Sulaver dit de planifier les repas et les collations en fonction des séances d’entraînement ; une collation comme un morceau de pain grillé avec du beurre de noix et de la banane avant une séance d’entraînement, suivie d’un petit-déjeuner (gruau au beurre de cacahuète, garni de cassonade et de fruits) qui sert de repas de récupération.

Recadrez votre état d’esprit (et vos mathématiques)

Très souvent, les coureurs, de tous niveaux, utilisent la nourriture comme récompense pour leurs entraînements. Et même si un hamburger peut être un excellent moyen de célébrer la fin de votre course à l’objectif (et peut-être d’établir un PR), adopter l’état d’esprit selon lequel la nourriture est égale à une récompense peut entraîner des problèmes, explique Baumann.

D’une part, c’est parce que nous devrions utiliser la nourriture pour alimenter notre corps en vue de ses performances et de sa récupération. Vous devriez manger des crêpes accompagnées d’œufs, car les glucides et les protéines amélioreront votre entraînement, par exemple. Si vous ne courez pas un jour, cela ne veut pas dire que vous ne devriez pas manger ces crêpes accompagnées d’œufs ; votre corps a encore besoin de carburant.

D’un autre côté, les calculs des coureurs peuvent conduire à un excès de carburant (ce qui, selon Sulaver, est moins risqué qu’un sous-alimentation, qui pourrait entraîner des blessures telles que des fractures de stress). Par exemple, même si chaque corps est différent, les coureurs peuvent supposer qu’ils brûlent environ 100 calories par kilomètre de course. Donc, si vous courez trois miles et que vous vous récompensez ensuite avec un cookie de 400 calories, vous gagnez environ 100 calories. Au fil du temps, ces calories excédentaires pourraient contribuer à la prise de poids malgré l’augmentation de l’exercice.

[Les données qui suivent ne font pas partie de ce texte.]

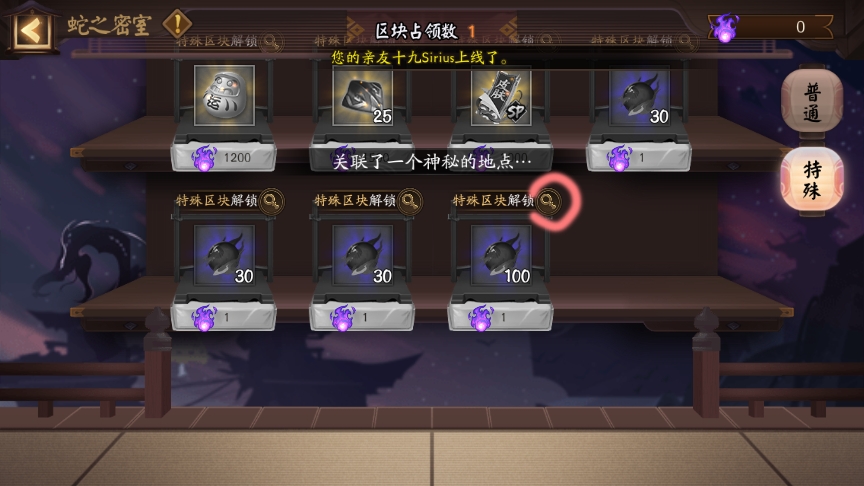Click the circled magnifier above 100 item

click(x=548, y=201)
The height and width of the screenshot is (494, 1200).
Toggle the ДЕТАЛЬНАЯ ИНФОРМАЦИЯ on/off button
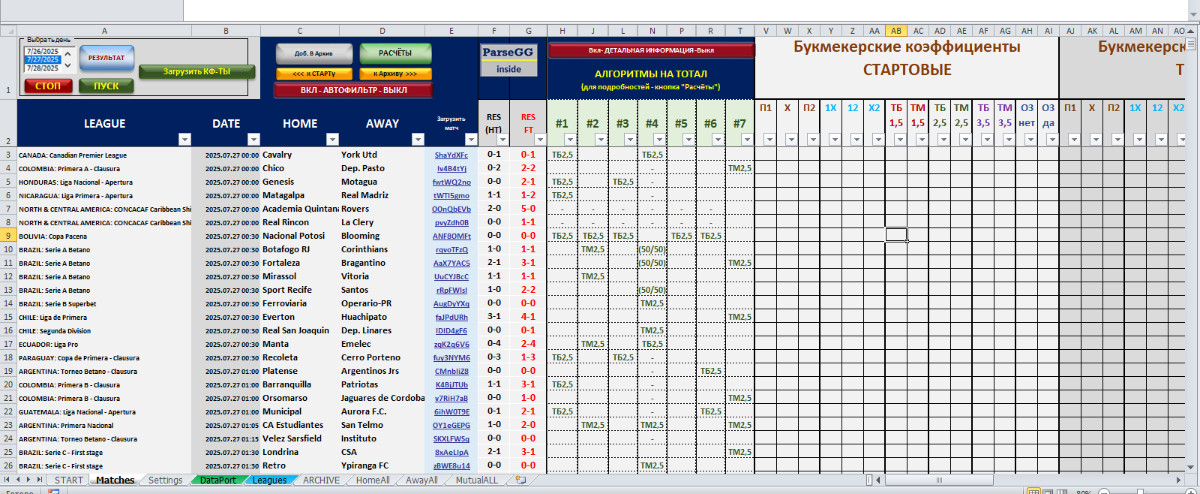pyautogui.click(x=651, y=50)
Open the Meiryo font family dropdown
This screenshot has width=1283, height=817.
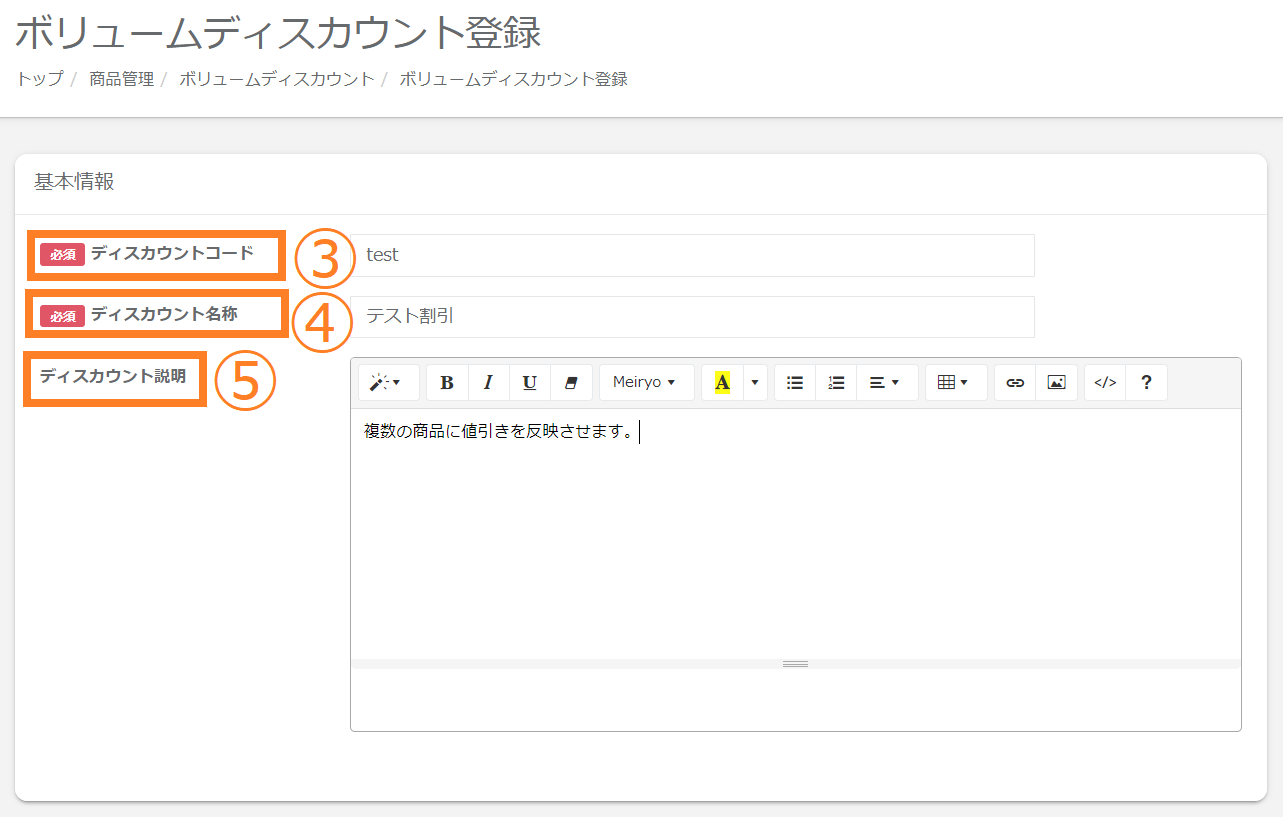[x=645, y=383]
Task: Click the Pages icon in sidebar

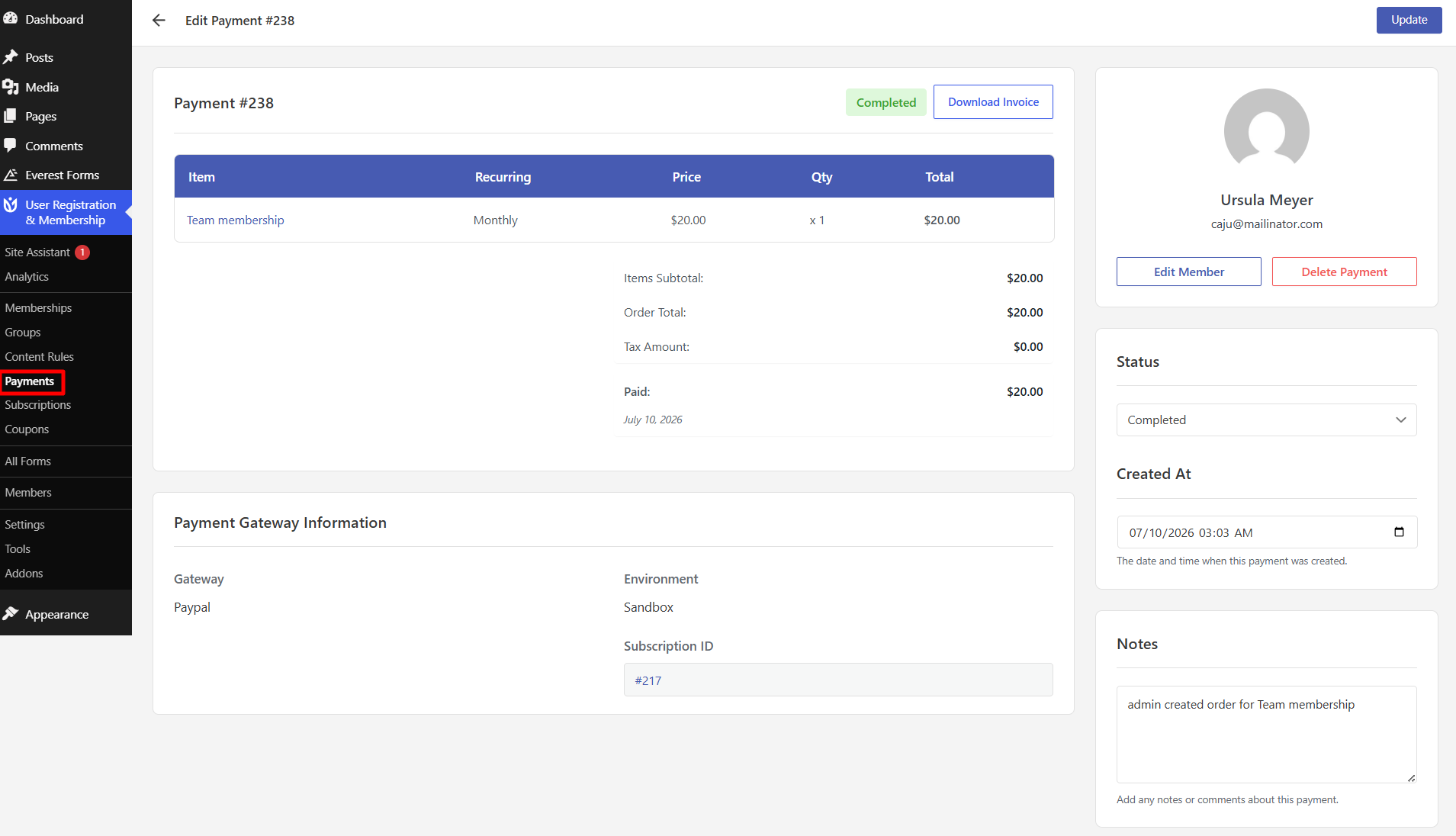Action: pos(11,116)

Est-ce important si je prends du poids ?

Lorsqu’il s’agit de savoir si vous devriez vous en soucier, Sulaver dit : « Reformulez cela comme suit : « Ma prise de poids affecte-t-elle ma santé, mes performances ou mon état d’esprit ? »

Ces facteurs, dit-elle, sont plus importants qu’un chiffre sur l’échelle. Mais si vous constatez que vos performances deviennent lentes ou que vous rencontrez d’autres difficultés en raison d’une prise de poids, Sulaver vous conseille de travailler avec une diététiste professionnelle.

« Cela pourrait être la façon dont vous faites le plein. Êtes-vous stressé en mangeant ou en ne mangeant pas ? » demande-t-elle.

Se tourner vers des collations rapides et faciles ou des repas de restauration rapide, par exemple, pourrait ne pas être bon pour vous à long terme ; ils sont souvent riches en sodium, en gras saturés et trans, et ne fournissent pas la nutrition nécessaire à la performance et à la récupération.

Heather Caplan, RDN, directrice de Lane 9, qui travaille fréquemment avec des clients ayant des antécédents de troubles de l’alimentation et de déficit énergétique relatif dans le sport (RED-S), sait qu’une certaine prise de poids pourrait être nécessaire pour que les coureurs puissent s’entraîner adéquatement.

« Cela dit, si un client prenait beaucoup de poids pendant l’entraînement et avait des inquiétudes, il y a des choses que nous pourrions envisager ensemble », a-t-elle déclaré. Le monde des coureurs par email. Cela inclut s’ils limitent leurs aliments et mangent ensuite au-delà de leurs besoins, ou s’ils ont auparavant restreint certains types d’aliments, comme les desserts, la restauration rapide ou les boissons à forte teneur en sucre, et qu’ils consomment maintenant beaucoup plus parce que leurs besoins énergétiques sont plus élevés et leurs envies sont plus fortes.

« Ces deux modèles de comportement pourraient aider l’athlète à manger suffisamment, mais pas toujours d’une manière qui favorise sa santé », explique Caplan. En fin de compte, elle recommande de trouver une approche plus équilibrée et cohérente de l’apport énergétique quotidien, une variété d’aliments (agréables !), et de ne pas se restreindre sur de longues périodes, qui ne durent que trois à quatre heures par jour.